Httpclient 和jsoup结和提取网页内容(某客学院视频链接）

最近在极客学院获得体验会员3个月，然后就去上面看了看，感觉课程讲的还不错。整好最近学习Android，然后去上面找点视频看看。发现只有使用RMB买的会员才能在上面下载视频。抱着试一试的态度，去看他的网页源码，不巧发现有视频地址链接。然后想起来jsoup提取网页元素挺方便的，没事干就写了一个demo。

jsoup 是一款Java 的HTML解析器，可直接解析某个URL地址、HTML文本内容。它提供了一套非常省力的API，可通过DOM，CSS以及类似于jQuery的操作方法来取出和操作数据。

jsoup的主要功能如下：

1. 从一个URL，文件或字符串中解析HTML；

2. 使用DOM或CSS选择器来查找、取出数据；

3. 可操作HTML元素、属性、文本；

jsoup的用法中文文档地址：http://www.open-open.com/jsoup/

使用jsoup提取网页中指定的内容需要提前做好网页分析工作。我找到在极客学院一个课程的页面源码，很快找到了视频链接部分;如下图：<scource/> 标签中就是视频链接，通过这个链接我们可以通过迅雷下载。

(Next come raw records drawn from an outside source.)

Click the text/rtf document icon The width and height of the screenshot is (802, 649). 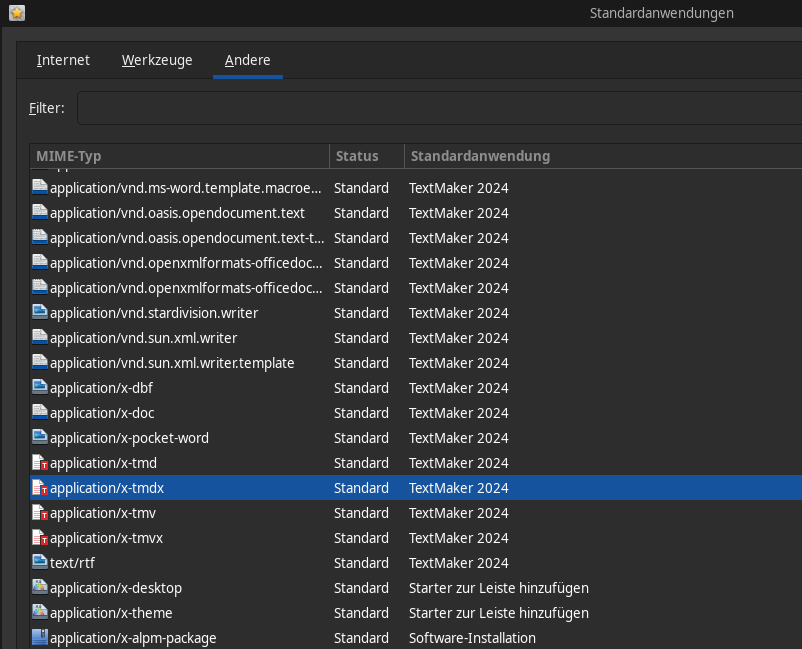[40, 563]
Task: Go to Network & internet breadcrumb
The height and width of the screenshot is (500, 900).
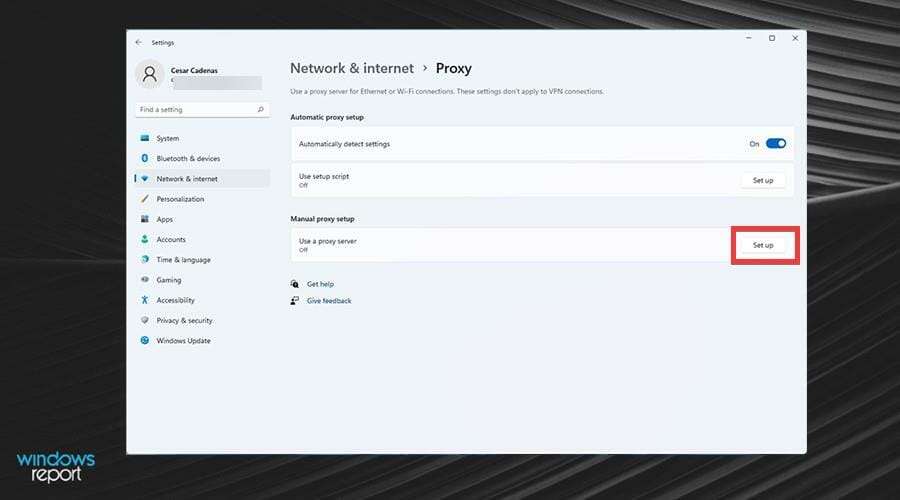Action: coord(351,69)
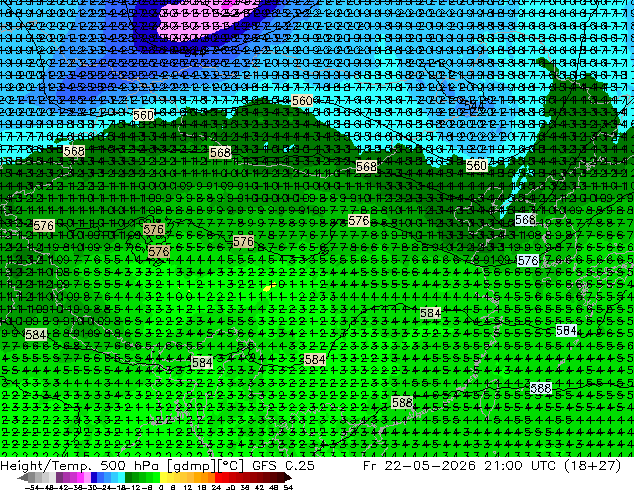Viewport: 634px width, 490px height.
Task: Click the date Fr 22-05-2026 text
Action: pos(419,465)
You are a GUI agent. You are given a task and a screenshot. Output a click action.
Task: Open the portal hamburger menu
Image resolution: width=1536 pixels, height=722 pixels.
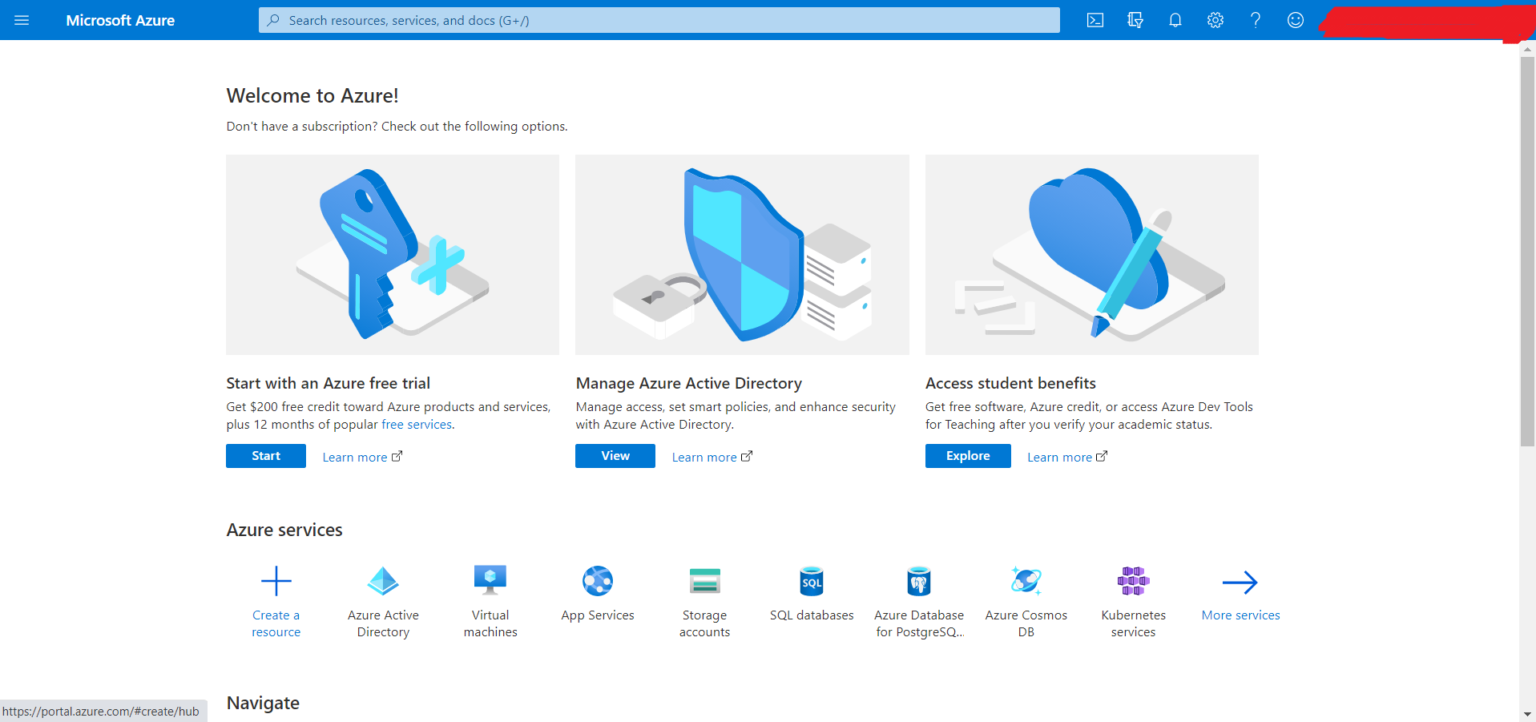point(22,20)
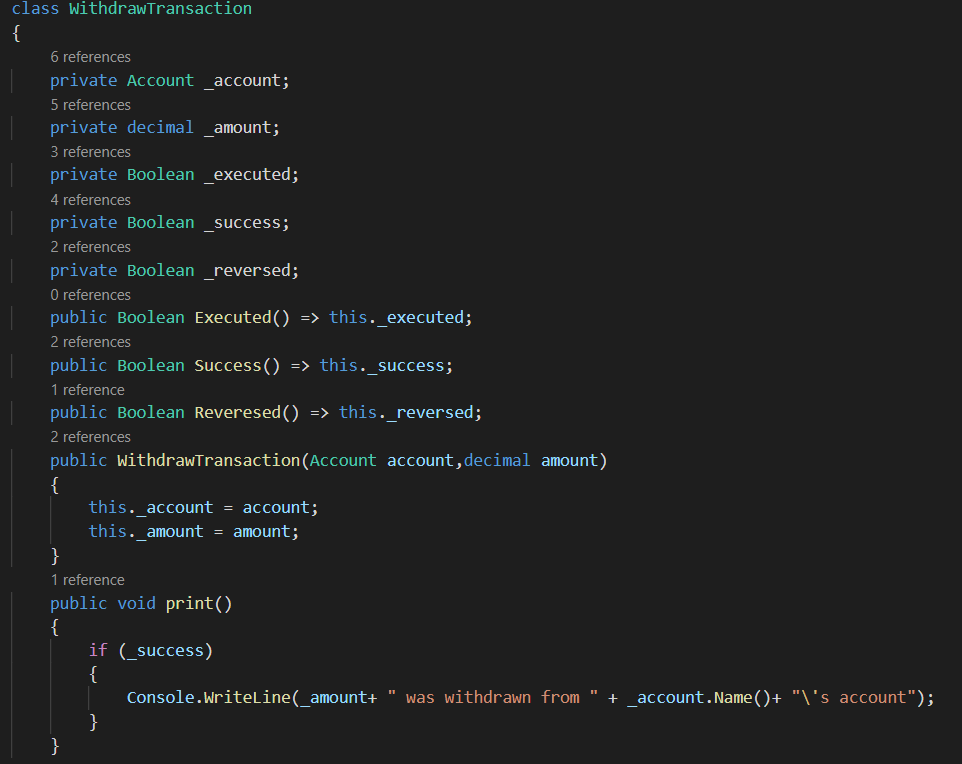Place cursor in the if condition _success
Image resolution: width=962 pixels, height=764 pixels.
tap(165, 649)
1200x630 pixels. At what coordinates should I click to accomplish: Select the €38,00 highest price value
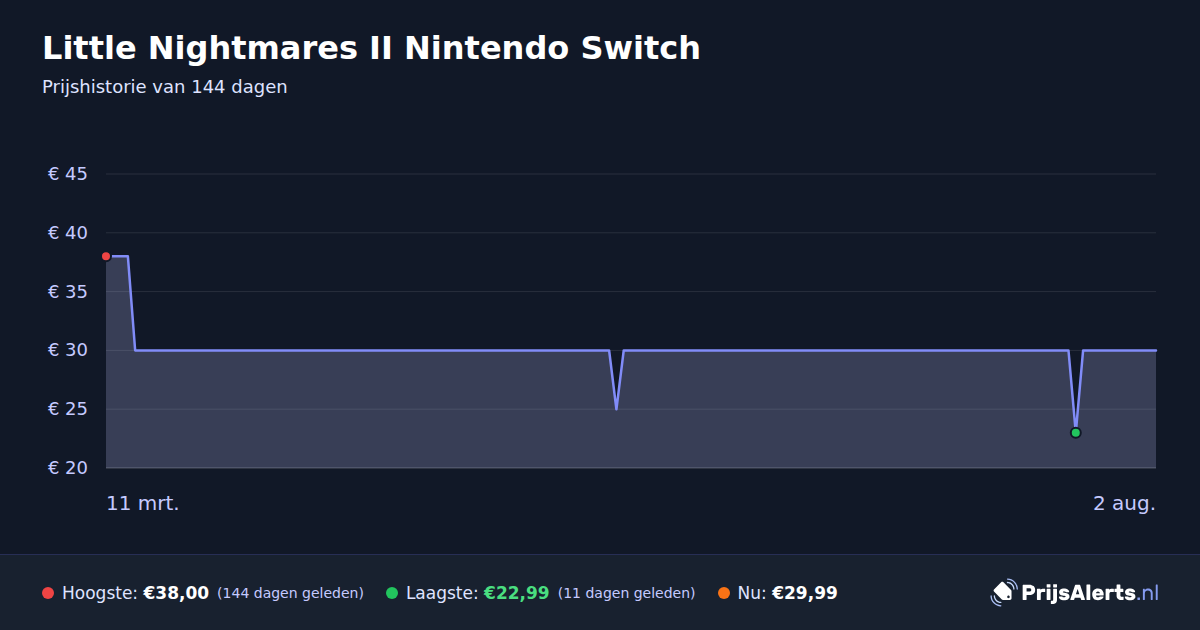pos(176,593)
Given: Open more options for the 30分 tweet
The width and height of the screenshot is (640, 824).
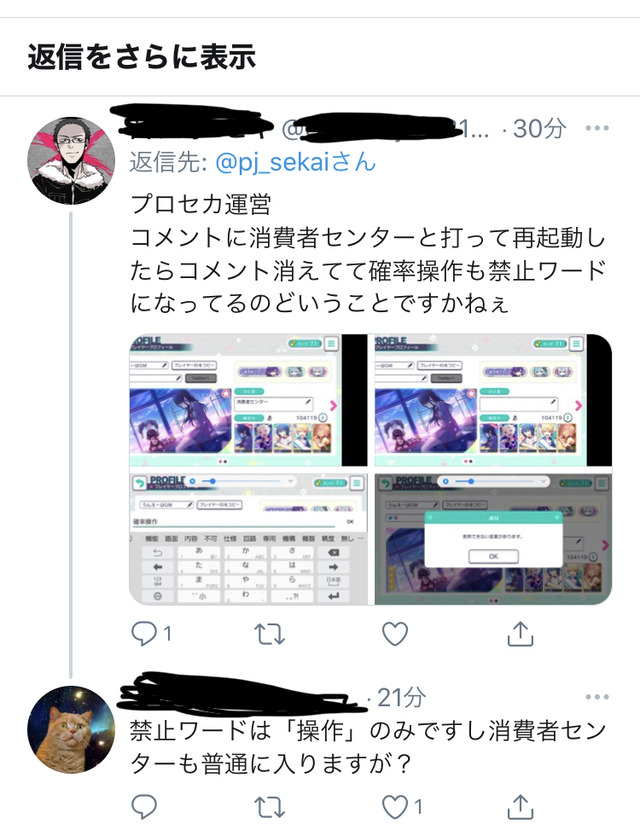Looking at the screenshot, I should coord(597,128).
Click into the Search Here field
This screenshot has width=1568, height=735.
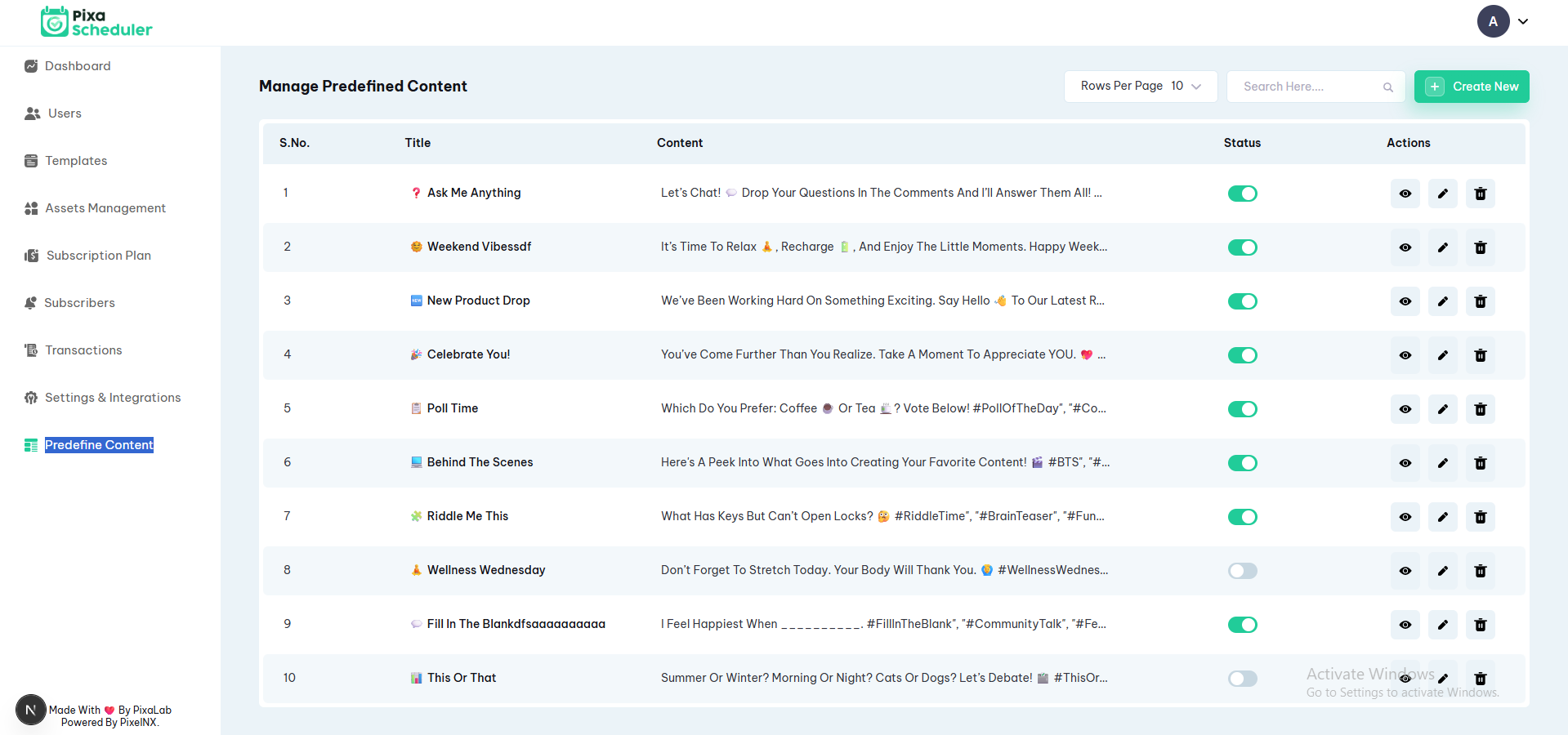1307,87
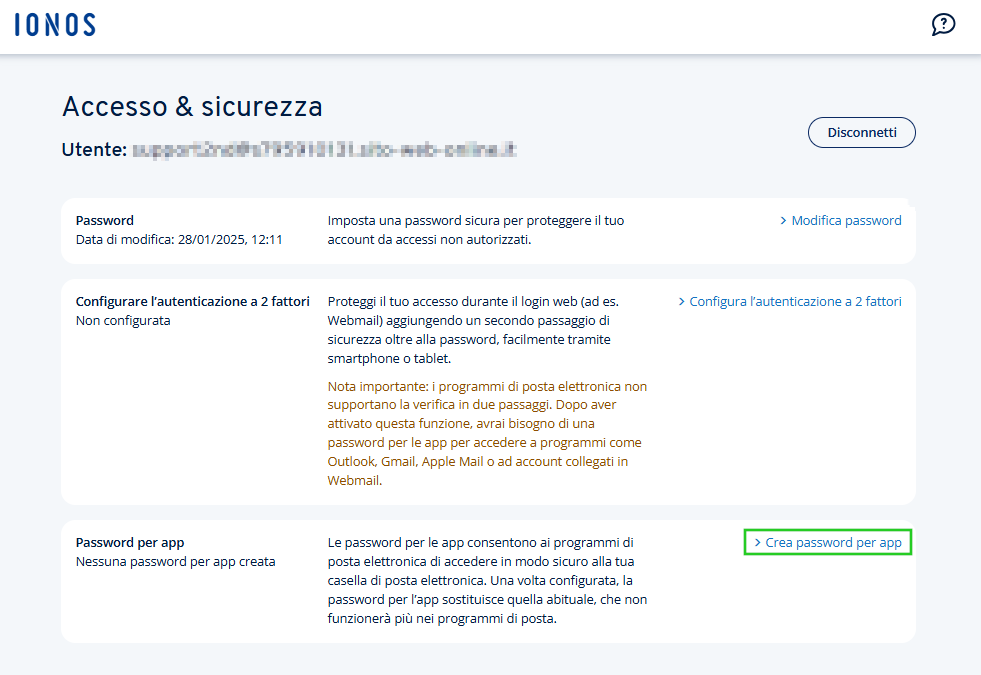Click the app password description paragraph
This screenshot has height=675, width=981.
point(486,581)
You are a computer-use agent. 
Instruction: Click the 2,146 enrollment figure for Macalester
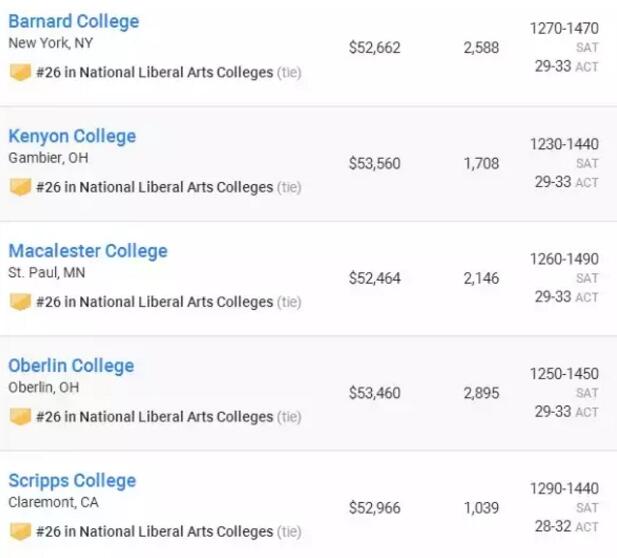tap(481, 278)
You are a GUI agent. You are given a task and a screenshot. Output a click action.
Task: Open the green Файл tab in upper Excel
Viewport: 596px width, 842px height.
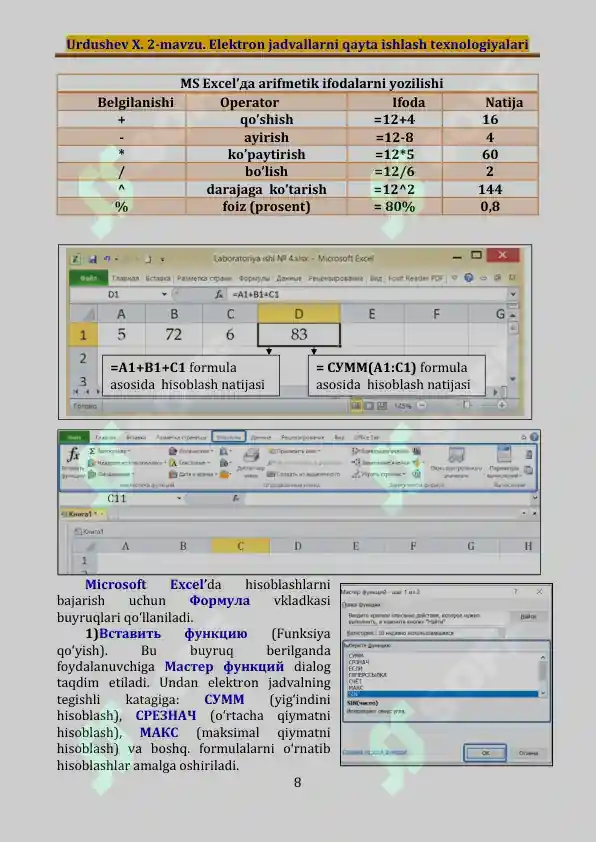click(88, 278)
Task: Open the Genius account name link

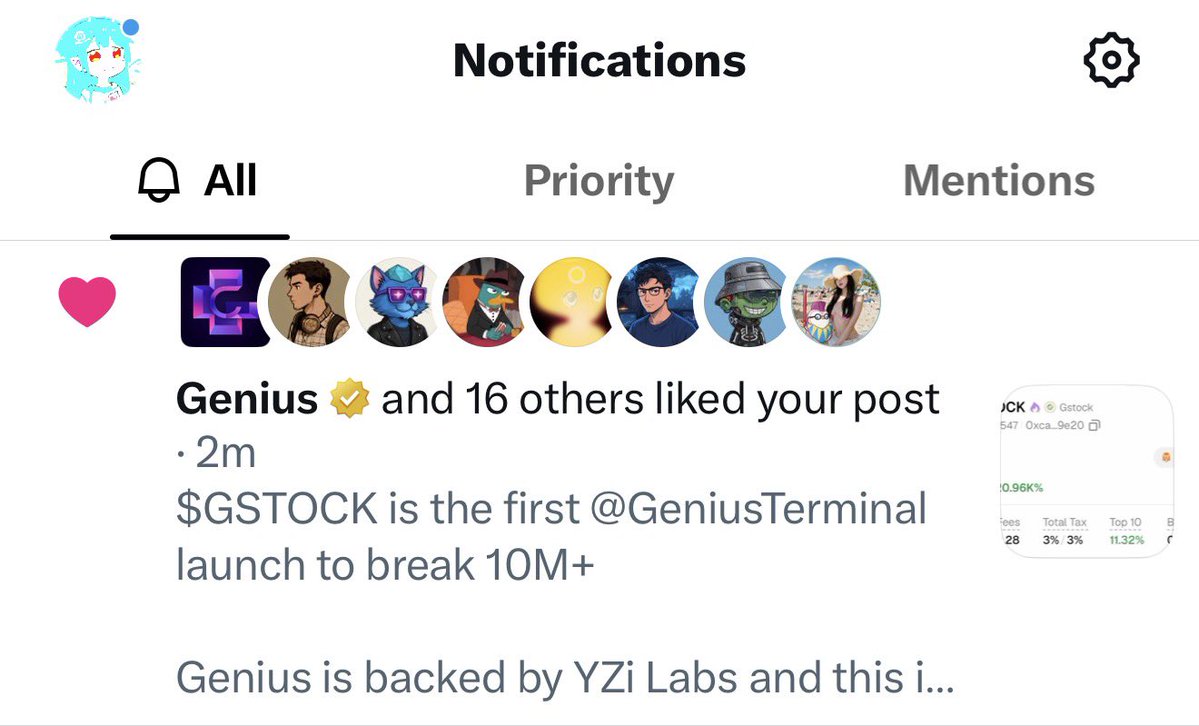Action: (247, 399)
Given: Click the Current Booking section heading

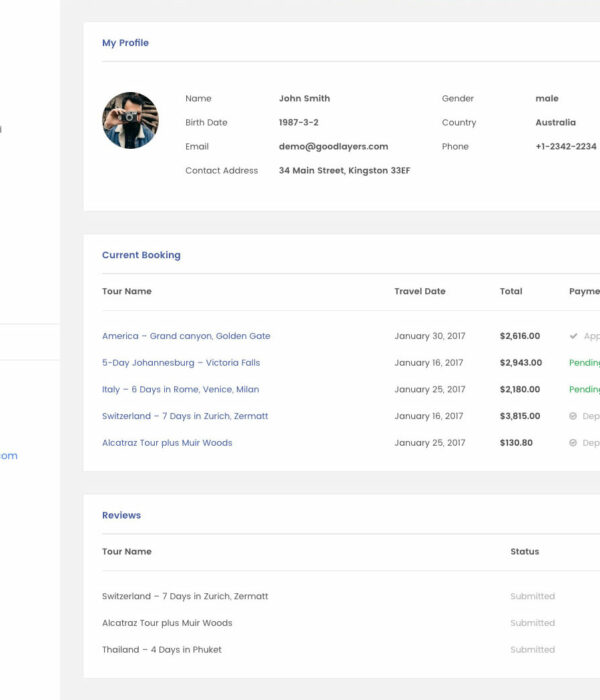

  <source src="http://cv3.jikexueyuan.com/201508081934/f8f3f9f8088f1ba0a6c75594448d96ab/course/1501-1600/1557/video/4278_b_h264_sd_960_540.mp4" type="video/mp4"></source>

我们获取整个html源码，然后根据<scource/>对源码进行提取，很容易获取下载链接。

接着通过分析网页，我们可以得到一门课程所有视频信息。网页源码如下：

 <dl class="lessonvideo-list">

    <dd class="playing">

     <h2> <span class="sm-icon "></span> <a href="http://www.jikexueyuan.com/course/1748_1.html?ss=1" jktag="&amp;posGP=103001&amp;posArea=0002&amp;posOper=8005&amp;posColumn=1.1">1.编写自己的自定义 View（上）</a> <span class="lesson-time">00:10:24</span> </h2>

     <blockquote>

      本课时主要讲解最简单的自定义 View，然后加入绘制元素（文字、图形等），并且可以像使用系统控件一样在布局中使用。

     </blockquote>

    </dd>

    <dd>

     <h2> <span class="sm-icon "></span> <a href="http://www.jikexueyuan.com/course/1748_2.html?ss=1" jktag="&amp;posGP=103001&amp;posArea=0002&amp;posOper=8005&amp;posColumn=2.2">2.编写自己的自定义 View（下）</a> <span class="lesson-time">00:12:05</span> </h2>

     <blockquote>

      本课时主要讲解最简单的自定义 View，然后加入绘制元素（文字、图形等），并且可以像使用系统控件一样在布局中使用。

     </blockquote>

    </dd>

    <dd>

     <h2> <span class="sm-icon "></span> <a href="http://www.jikexueyuan.com/course/1748_3.html?ss=1" jktag="&amp;posGP=103001&amp;posArea=0002&amp;posOper=8005&amp;posColumn=3.3">3.加入逻辑线程</a> <span class="lesson-time">00:20:34</span> </h2>

     <blockquote>

      本课时需要让绘制的元素动起来，但是又不阻塞主线程，所以引入逻辑线程。在子线程更新 UI 是不被允许的，但是 View 提供了方法。让我们来看看吧。

     </blockquote>

    </dd>

    <dd>

     <h2> <span class="sm-icon "></span> <a href="http://www.jikexueyuan.com/course/1748_4.html?ss=1" jktag="&amp;posGP=103001&amp;posArea=0002&amp;posOper=8005&amp;posColumn=4.4">4.提取和封装自定义 View</a> <span class="lesson-time">00:15:41</span> </h2>

     <blockquote>

      本课时主要讲解在上个课程的基础上，进行提取代码来构造自定义 View 的基类，主要目的是：创建新的自定义 View 时，只需继承此类并只关心绘制和逻辑，其他工作由父类完成。这样既减少重复编码，也简化了逻辑。

     </blockquote>

    </dd>

    <dd>

     <h2> <span class="sm-icon "></span> <a href="http://www.jikexueyuan.com/course/1748_5.html?ss=1" jktag="&amp;posGP=103001&amp;posArea=0002&amp;posOper=8005&amp;posColumn=5.5">5.在 xml 中定义样式来影响显示效果</a> <span class="lesson-time">00:14:05</span> </h2>

     <blockquote>

      本课时主要讲解的是在 xml 中定义样式及其属性，怎么来影响自定义 View 中的显示效果的过程和步骤。

     </blockquote>

    </dd>

   </dl>

通过 Elements results1 = doc.getElementsByClass("lessonvideo-list"); 我们可以获得视频列表。然后我们接着对从视频列表获取课程每节课视频地址使用jsoup遍历获取视频链接。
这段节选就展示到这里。